-------- Records supplied --------

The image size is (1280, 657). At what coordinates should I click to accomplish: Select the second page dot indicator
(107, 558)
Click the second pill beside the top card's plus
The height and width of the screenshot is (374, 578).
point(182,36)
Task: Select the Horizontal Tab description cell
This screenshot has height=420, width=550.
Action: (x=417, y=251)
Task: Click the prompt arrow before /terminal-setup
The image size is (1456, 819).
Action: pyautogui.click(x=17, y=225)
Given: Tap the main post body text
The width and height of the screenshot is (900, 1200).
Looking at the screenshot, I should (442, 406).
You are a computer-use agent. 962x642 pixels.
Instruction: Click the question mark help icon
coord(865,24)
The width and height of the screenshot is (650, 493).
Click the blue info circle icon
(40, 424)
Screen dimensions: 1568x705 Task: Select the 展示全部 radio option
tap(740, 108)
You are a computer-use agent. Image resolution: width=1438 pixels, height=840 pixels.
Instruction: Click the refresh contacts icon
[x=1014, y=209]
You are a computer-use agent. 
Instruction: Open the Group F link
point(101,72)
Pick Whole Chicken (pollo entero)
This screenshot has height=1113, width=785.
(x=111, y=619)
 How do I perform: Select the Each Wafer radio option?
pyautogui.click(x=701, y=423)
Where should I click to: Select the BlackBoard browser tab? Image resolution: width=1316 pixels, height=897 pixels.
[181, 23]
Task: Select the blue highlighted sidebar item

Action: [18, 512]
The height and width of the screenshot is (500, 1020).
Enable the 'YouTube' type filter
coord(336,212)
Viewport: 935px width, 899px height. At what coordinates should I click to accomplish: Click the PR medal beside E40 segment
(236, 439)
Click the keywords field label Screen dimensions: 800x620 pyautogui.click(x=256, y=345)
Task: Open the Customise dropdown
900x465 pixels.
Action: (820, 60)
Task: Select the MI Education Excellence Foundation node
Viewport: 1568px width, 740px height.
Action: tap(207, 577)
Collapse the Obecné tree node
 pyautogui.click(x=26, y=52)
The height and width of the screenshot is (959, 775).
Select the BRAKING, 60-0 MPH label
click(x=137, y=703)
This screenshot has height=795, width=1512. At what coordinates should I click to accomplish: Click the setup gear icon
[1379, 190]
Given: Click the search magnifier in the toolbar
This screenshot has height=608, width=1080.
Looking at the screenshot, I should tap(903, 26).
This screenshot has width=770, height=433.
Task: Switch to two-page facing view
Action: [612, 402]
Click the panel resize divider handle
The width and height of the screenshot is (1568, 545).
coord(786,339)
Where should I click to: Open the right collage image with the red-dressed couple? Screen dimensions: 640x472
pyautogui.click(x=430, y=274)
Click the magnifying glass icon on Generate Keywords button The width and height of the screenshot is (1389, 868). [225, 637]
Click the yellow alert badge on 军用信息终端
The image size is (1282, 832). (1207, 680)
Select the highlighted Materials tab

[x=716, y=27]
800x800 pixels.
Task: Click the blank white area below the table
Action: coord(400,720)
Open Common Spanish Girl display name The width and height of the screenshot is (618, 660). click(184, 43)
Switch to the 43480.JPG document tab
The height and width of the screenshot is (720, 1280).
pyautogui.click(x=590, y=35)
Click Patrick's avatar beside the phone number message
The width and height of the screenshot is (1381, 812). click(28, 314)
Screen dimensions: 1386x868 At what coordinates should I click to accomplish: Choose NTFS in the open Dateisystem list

--------

_Activity_.
Give back the entries above exactly as they are, from their first line through the line that contains "Task: Click the prompt", both included, with nothing else.

_Answer_.
The image size is (1280, 657). At what coordinates should I click to accomplish: Select the second page dot indicator
(107, 558)
Click the second pill beside the top card's plus
The height and width of the screenshot is (374, 578).
point(182,36)
Task: Select the Horizontal Tab description cell
This screenshot has height=420, width=550.
Action: (x=417, y=251)
Task: Click the prompt arrow before /terminal-setup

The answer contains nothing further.